Mais à part ta réaction et celle de quelques autres eurodéputés ou ONG, en Europe, c’est le silence.

Les gouvernements se taisent, regardent ailleurs, sont bâillonnés et aveugles là-dessus depuis des années. Ils se sont tus pendant les années de l’impunité absolue et manifeste, les années où les rendition se faisaient au grand jour et où les aéroports étaient des lieux de transit ordinaire pour la Cia, ces années où les prisons clandestines, bonnes à stocker les détenus avant de les envoyer en Egypte ou en Syrie, étaient organisées dans les aéroports européens. Mais c’est aussi le silence qui a accompagné l’année de travail de notre Commission. Au début, on pouvait lire dans ce silence un désintérêt, un agacement, puis de façon croissante, un embarras, un malaise et ensuite le besoin de se taire face à la demande d’explication et de cohérence qui arrive de notre commission. Cette question même qui est posée au gouvernement italien sur le cas Abou Omar.

Il y a ensuite ce saut qualitatif qui est fait par la presse Us. Le Wall Street Journal et le Washington Post demandent l’application d’un droit nord-américain à agir contre le Parquet de Milan et quiconque enquête ou entrave les opérations de la Cia….

 

Si je devais  choisir entre protéger le directeur des services secrets Pollari ou l’autonomie du procureur Spataro (qui a demandé l’inculpation des agents de la Cia, NDT), je n’aurais aucun doute sur le côté où je me rangerais. Au contraire, Spataro est en quelque sorte renvoyé devant la Cour constitutionnelle et Pollari est récompensé par une place de consultant à Palazzo Chigi (siège de la présidence du Conseil, NDT). Le problème est en amont, il réside dans une sorte de droit revendiqué à l’impunité dans la lutte contre le terrorisme parce qu’il s’agit avant tout d’une guerre étasunienne et parce que ce sont eux qui ont payé le prix le plus fort. En un certain sens ils ont raison,  à cause des 3.000 morts des Tours Jumelles, mais ils ne sont pas d’accord avec sa conséquence juridique : en Sicile aussi nous avons eu plus de 3.000 morts de mafia mais personne n’a jamais songé à y établir un droit à l’exception (oui, pendant le régime fasciste, NDT), à la suppression des garanties processuelles. Bellinger a dit au contraire que ce conflit a rendu inutilisable le droit international et une bonne partie des traités internationaux. 

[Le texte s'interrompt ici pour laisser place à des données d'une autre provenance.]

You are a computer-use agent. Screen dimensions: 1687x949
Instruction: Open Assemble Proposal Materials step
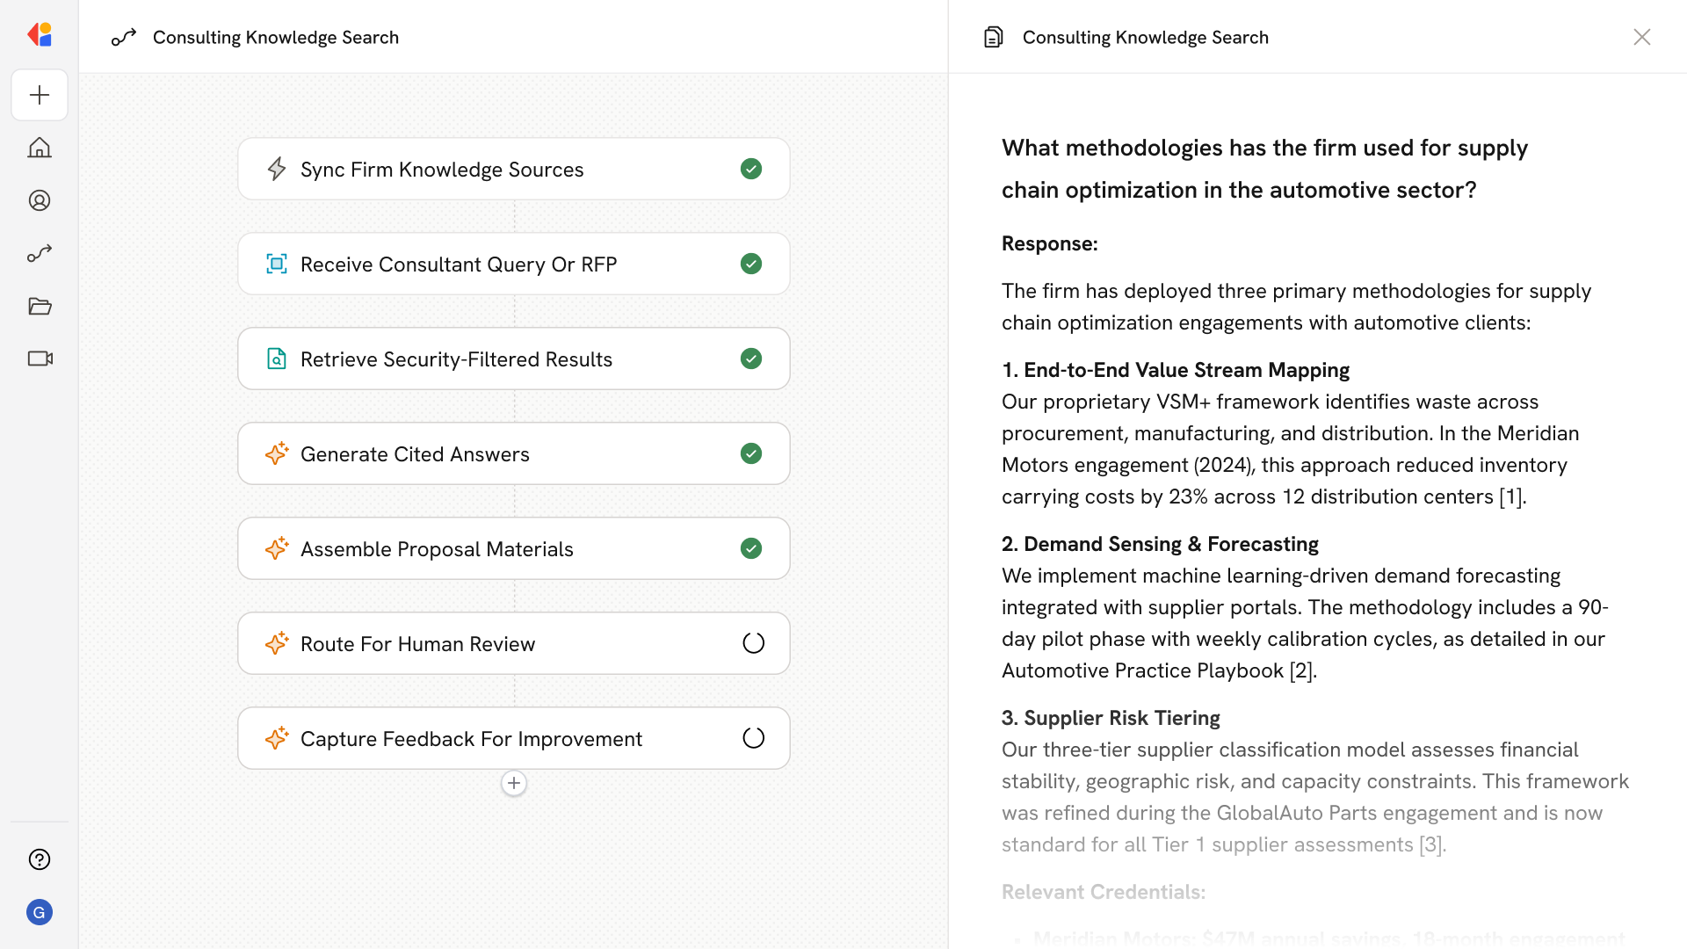coord(437,548)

Ça ressemble aussi à des termes qui voudraient intimider les gouvernements alliés et bloquer les enquêtes.

Plus de la dissuasion que de l’intimidation. L’Italie a retiré ses troupes d’Irak, une bonne et juste chose, et maintenant ils nous font comprendre qu’il serait inutile d’ajouter d’autres gestes hostiles, comme la demande d’extradition pour les agents de la Cia. Je lis dans le silence italien l’embarras de ceux qui ont des difficultés  à ajouter d’autres éléments  de conflictualité politique avec les Usa. Sur le plan politique ce malaise peut  se comprendre, mais pas se justifier, parce que nous nous trouvons face à une violation des lois italiennes, à une opération illégale de soustraction à la justice italienne ; mais nous sommes surtout  devant une tentative de légitimer l’impunité dans la lutte contre le terrorisme.

 

Edition de vendredi 2 mars 2007 de il manifesto.

 

Traduit de l’italien par Marie-Ange Patrizio.